1. EFFECT ON COST OF LIVING
The difference between living in New York City versus Tulsa is a lot more than simply geography. Certain locations around the United States and world are just more expensive than others.
Based on popularity, geographical features, and often times cultural, entertainment and job opportunities, certain cities don’t come cheap. In many cases, living in a city with a higher cost of living means that you’ll likely pay more for many expenses from housing to transportation to daily expenses like food.
Even so, it’s usually the case that in said cities you also stand to get paid more as well, and could in turn have more spending power. Depending on whether you move to a location with better pay and higher cost of living or a city with lower cost of living, could drastically affect your finances in a good way. That being said, be sure you weigh your income versus all aspects of living cost to figure out whether or not you’ll truly increase your finances.
Yes, we all pay taxes, no matter where you live. However, what you might not have realized is that taxes are in fact different and vary by state.
For example, live in Massachusetts, Utah, Indiana, or Colorado and you’ll find yourself charged the same tax rate as every other resident, due to the flat rate income tax. On other hand, relocate to Wyoming, Washington, Florida, and a few others and you’ll find yourself sans individual income tax.
All that to say, while you might not pay as much in one area, doesn’t mean you’ll exactly pay less in taxes, it just might mean you pay taxes in another area. Regardless, your state can alter or adjust what you pay taxes on and how much. This means that in some cases, you just might find that you actually do pay less.
There’s no doubt that taxes take a significant portion of your income, so reside in a place with lower ones and you’ll increase your net income.
3. HOUSING COSTS
A $500,000 home in Wichita, KS can easily run up to $1 million in a place like Denver, CO. Housing costs are one aspect of life that can vary drastically from state-to-state.
In most instances, rent shouldn’t be more than 20 to 25 percent of your monthly take home pay.
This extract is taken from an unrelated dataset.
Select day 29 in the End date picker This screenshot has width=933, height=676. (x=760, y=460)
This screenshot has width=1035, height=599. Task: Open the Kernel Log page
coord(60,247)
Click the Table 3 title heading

Even then, 25 percent tends to be pushing it. Live in a city like New York or San Francisco, however, and that percentage could significantly raise.
Relocating to a different city, state, or simply outside the main city limits themselves, where the housing market stands to be much cheaper, can reduce what you pay in rent or mortgage, ergo benefiting your finances in the long run.
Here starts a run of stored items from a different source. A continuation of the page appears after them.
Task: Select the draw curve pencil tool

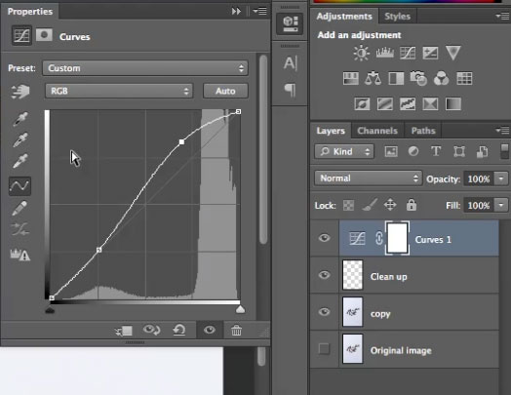Action: pos(20,209)
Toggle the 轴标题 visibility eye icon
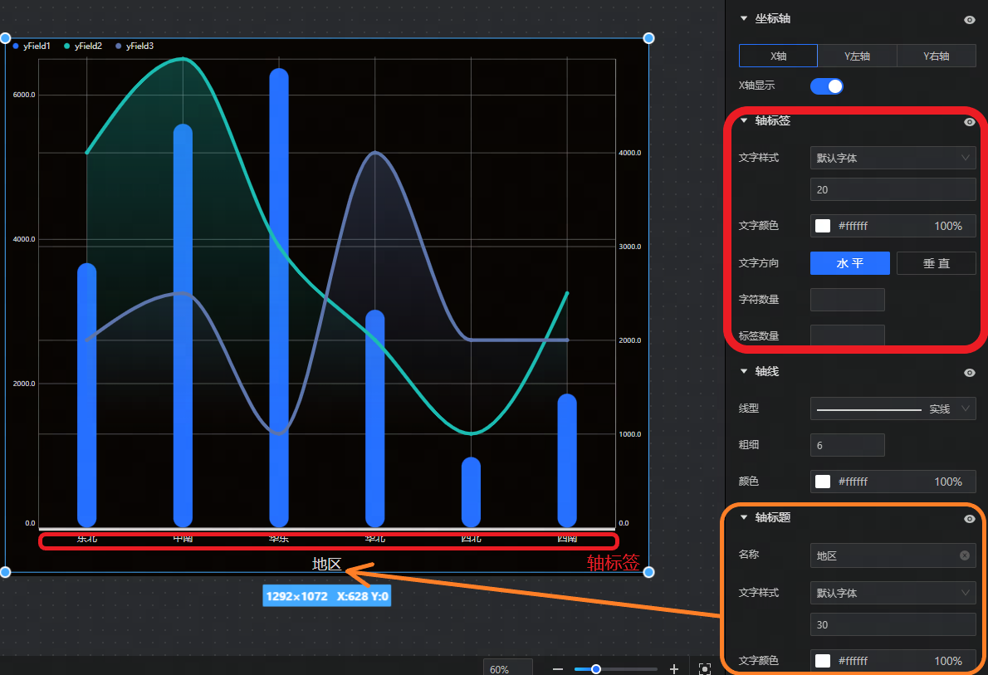Viewport: 988px width, 675px height. click(969, 519)
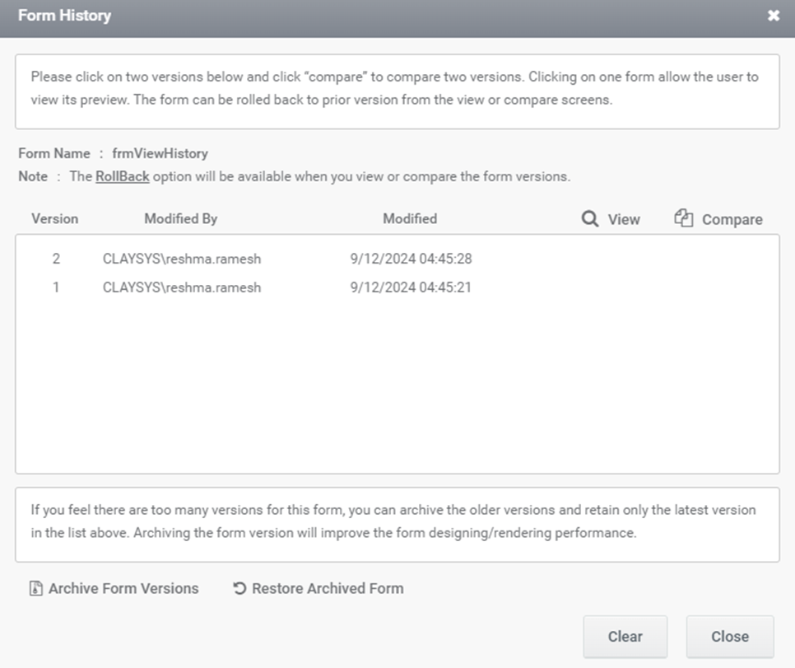Click Archive Form Versions text
795x668 pixels.
(x=123, y=588)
4. TRANSPORTATION DIFFERENCES
Like it or not, owning a car is an expensive endeavor. Unfortunately, there are certain cities and states where living without a car would be next to impossible. Your car’s expenses go much farther than gas alone. From routine maintenance to significant repairs to insurance, your vehicle takes up more of your paycheck than you realize.
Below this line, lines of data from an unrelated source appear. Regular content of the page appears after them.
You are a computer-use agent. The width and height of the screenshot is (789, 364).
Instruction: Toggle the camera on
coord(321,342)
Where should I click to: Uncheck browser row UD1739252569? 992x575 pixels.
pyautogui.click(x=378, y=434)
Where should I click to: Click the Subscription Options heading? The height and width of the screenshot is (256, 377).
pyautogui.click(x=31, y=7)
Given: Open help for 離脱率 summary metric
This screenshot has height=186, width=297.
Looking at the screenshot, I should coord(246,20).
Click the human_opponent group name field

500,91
Move to a city where public transportation is not only convenient, but regularly used by the majority and those expenses could drastically decrease. After all, spending $30 for a weekly unlimited subway card as opposed to filling your car up one or two times a week at $50 already saves you money.
Moreover, that’s not to mention money you’ll save on maintenance, repairs, and depending on where you live, garage or parking fees.
Another aspect of transportation that could be affected by a move is whether or not you have to commute to work. If you travel farther distances to get to and fro, that alone could rack up gas and vehicle expenses. Hence, relocating somewhere where the commute is less, could also make your commute cheaper.
5. JOB OPPORTUNITIES
If you’ve ever been on the lookout for a job, you might have noticed that some cities have open positions in abundance, while others open up few and far between. Living in a city with sporadic or lesser job availability can affect your career and finances in the long-run not just in your present day.
Relocate to a city teeming with job opportunities, or where the minimum wage is higher, and you might increase your income. Plus, you might also set yourself up to be in a better financial position in the future.
THE BOTTOM LINE
Between the cost of boxes, the truck, movers, and distance your moving and you’ll likely find that your relocation is anything but cheap. Even so, sometimes even close cities can be significantly different in their cost of living, housing market, taxes, and unemployment rate.
Hence making even a small move can mean moving into a better financial position as well. Relocating can be scary, after all we all fear the unknown. That being said, if you’re open to someplace new or new opportunities, a change in geography could not only improve your quality of life, but your quality of finances as well.